Rewrite the material from the line containing "Select IPFoxy (IPFoxy静态独享) option" through the line containing "(x=466, y=378)", swapping "option" for "entry" and changing nothing else. Omit the pictures from your answer.

** BEGIN Supplied entries **

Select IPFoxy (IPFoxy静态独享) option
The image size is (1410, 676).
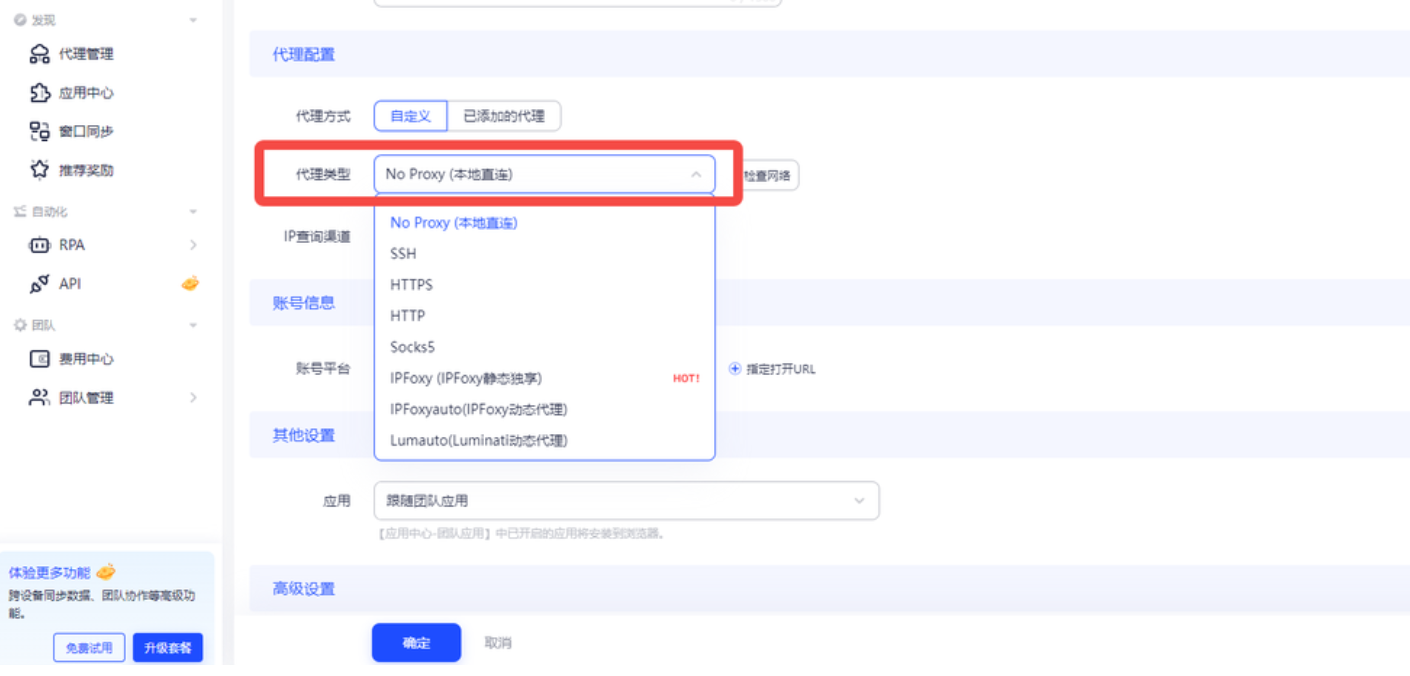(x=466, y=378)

** END Supplied entries **
** BEGIN Supplied entries **

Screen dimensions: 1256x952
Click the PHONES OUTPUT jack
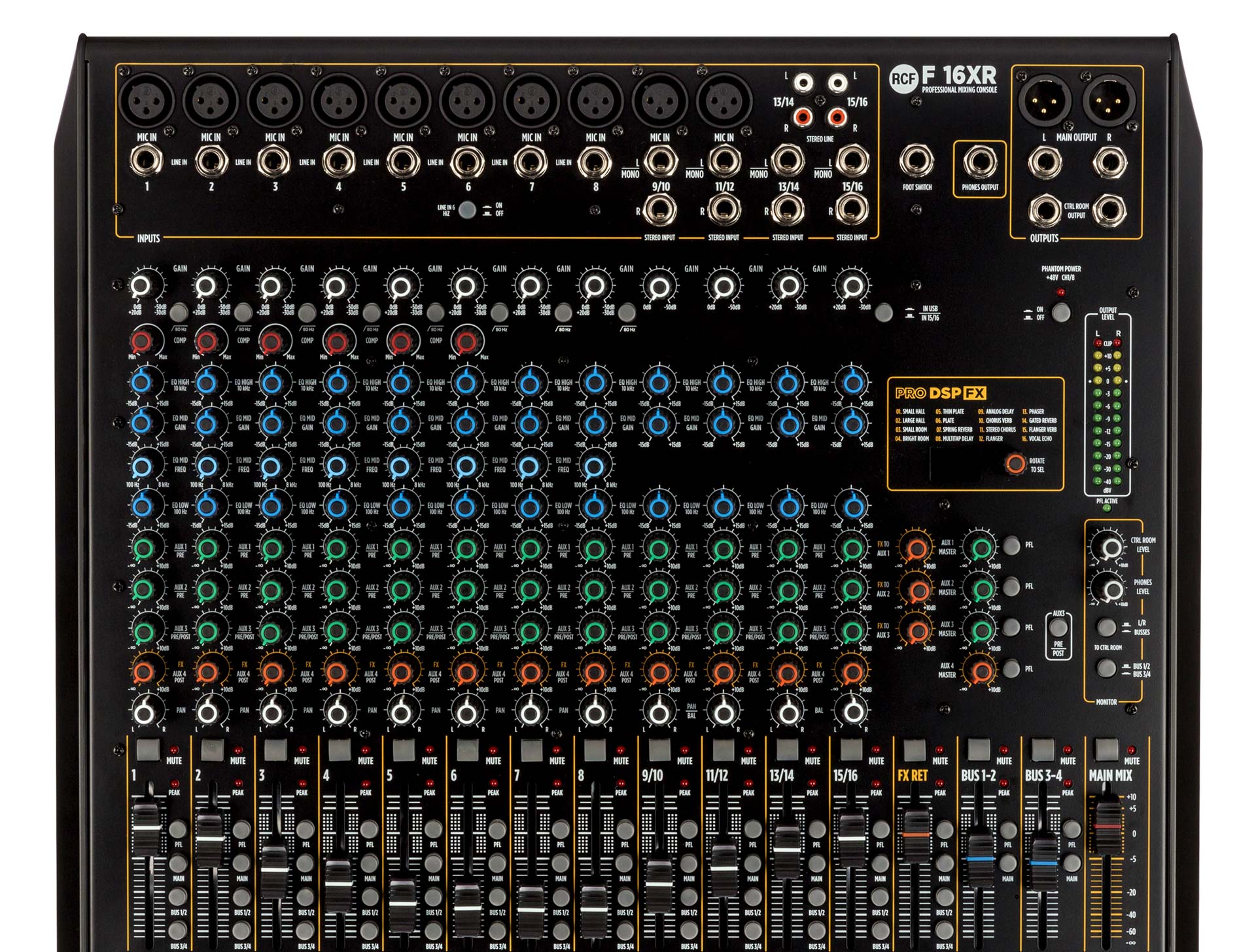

** END Supplied entries **

Written answer
Select IPFoxy (IPFoxy静态独享) entry
The image size is (1410, 676).
(x=466, y=378)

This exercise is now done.